Medizinische Telefonberatungen gewinnen in unserer heutigen Zeit zunehmend an Bedeutung. Es stellt sich jedoch die Frage, wie die umsatzsteuerrechtliche Behandlung medizinischer Telefonberatung zu beurteilen ist. Der Bundesfinanzhof (BFH) hat entschieden, dass telefonische Beratung im Rahmen eines „Gesundheitstelefons” einen therapeutischen Zweck verfolgen und daher unter dem Begriff „Heilbehandlung im Bereich der Humanmedizin” fallen kann. Somit wäre die telefonische Beratung ebenso wie die „normale” ärztliche Behandlung in der Arztpraxis von der Umsatzsteuer befreit. Die telefonische Beratung muss hierzu eine therapeutische Zielsetzung verfolgen und die Berater müssen die für die Steuerbefreiung erforderliche Berufsqualifikation aufweisen. 

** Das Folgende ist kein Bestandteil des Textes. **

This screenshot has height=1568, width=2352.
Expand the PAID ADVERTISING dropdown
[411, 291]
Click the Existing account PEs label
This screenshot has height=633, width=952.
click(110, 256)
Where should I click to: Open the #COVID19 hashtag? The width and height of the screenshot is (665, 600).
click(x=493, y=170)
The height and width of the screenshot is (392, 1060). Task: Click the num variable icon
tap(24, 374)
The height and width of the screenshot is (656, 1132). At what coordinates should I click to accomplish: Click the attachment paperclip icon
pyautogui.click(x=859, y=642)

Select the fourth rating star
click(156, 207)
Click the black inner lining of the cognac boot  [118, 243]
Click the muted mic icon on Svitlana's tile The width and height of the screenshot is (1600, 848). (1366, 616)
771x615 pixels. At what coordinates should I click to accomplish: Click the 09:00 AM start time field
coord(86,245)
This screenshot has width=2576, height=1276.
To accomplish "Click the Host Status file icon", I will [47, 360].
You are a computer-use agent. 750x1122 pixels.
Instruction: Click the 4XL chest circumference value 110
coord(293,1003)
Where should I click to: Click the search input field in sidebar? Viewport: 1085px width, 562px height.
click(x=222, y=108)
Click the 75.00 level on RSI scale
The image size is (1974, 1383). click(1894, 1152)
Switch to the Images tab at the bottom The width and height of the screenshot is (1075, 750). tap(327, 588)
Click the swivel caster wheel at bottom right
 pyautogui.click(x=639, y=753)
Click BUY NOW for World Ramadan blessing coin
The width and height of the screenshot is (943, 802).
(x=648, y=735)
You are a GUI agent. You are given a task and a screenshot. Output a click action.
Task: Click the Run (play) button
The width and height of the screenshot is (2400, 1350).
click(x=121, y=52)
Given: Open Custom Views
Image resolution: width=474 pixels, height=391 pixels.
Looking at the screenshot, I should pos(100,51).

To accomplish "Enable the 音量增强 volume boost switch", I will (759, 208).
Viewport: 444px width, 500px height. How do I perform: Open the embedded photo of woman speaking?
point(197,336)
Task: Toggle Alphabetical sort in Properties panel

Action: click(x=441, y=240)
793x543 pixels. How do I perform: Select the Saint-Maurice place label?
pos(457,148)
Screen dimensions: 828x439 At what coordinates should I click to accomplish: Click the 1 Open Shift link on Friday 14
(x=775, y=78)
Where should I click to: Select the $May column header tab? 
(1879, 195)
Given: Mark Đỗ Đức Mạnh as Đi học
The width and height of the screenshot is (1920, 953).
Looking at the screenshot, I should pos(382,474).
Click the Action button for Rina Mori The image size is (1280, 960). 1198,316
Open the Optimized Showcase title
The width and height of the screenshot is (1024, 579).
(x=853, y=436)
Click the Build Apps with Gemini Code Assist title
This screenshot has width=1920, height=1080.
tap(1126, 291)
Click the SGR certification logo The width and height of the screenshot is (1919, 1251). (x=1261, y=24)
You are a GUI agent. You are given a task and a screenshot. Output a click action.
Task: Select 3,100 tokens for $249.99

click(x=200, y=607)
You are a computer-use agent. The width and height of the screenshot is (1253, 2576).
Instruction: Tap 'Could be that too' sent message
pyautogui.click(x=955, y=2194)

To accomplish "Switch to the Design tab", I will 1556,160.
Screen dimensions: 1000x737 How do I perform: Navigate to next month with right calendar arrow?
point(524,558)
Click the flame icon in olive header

Unter bestimmten Voraussetzungen können telefonische Beratungen im Rahmen eines sogenannten „Gesundheitstelefons” und von Patientenbegleitprogrammen umsatzsteuerbefreite Heilbehandlungen im Bereich der Humanmedizin sein. Dies entschied der Bundesfinanzhof (BFH) mit Urteil vom 23.9.2020.1

Das Urteil erging als Nachfolge-Entscheidung zum Urteil des Europäischen Gerichtshofes (EuGH) vom 5.3.2020.2

Nach nationalem deutschem Recht3 sind Heilbehandlungen im Bereich der Humanmedizin, die im Rahmen der Ausübung der Tätigkeit als Arzt, Zahnarzt, Heilpraktiker, Physiotherapeut, Hebamme oder einer ähnlichen heilberuflichen Tätigkeit durchgeführt werden, umsatzsteuerfrei. Unionsrechtlich beruht die Steuerbefreiung auf der europäischen Mehrwertsteuer-Systemrichtlinie (MwStSystRL4, wonach Heilbehandlungen im Bereich der Humanmedizin, die im Rahmen der Ausübung der von dem betreffenden Mitgliedsstaat definierten ärztlichen und arztähnlichen Berufe durchgeführt werden, umsatzsteuerfrei sind.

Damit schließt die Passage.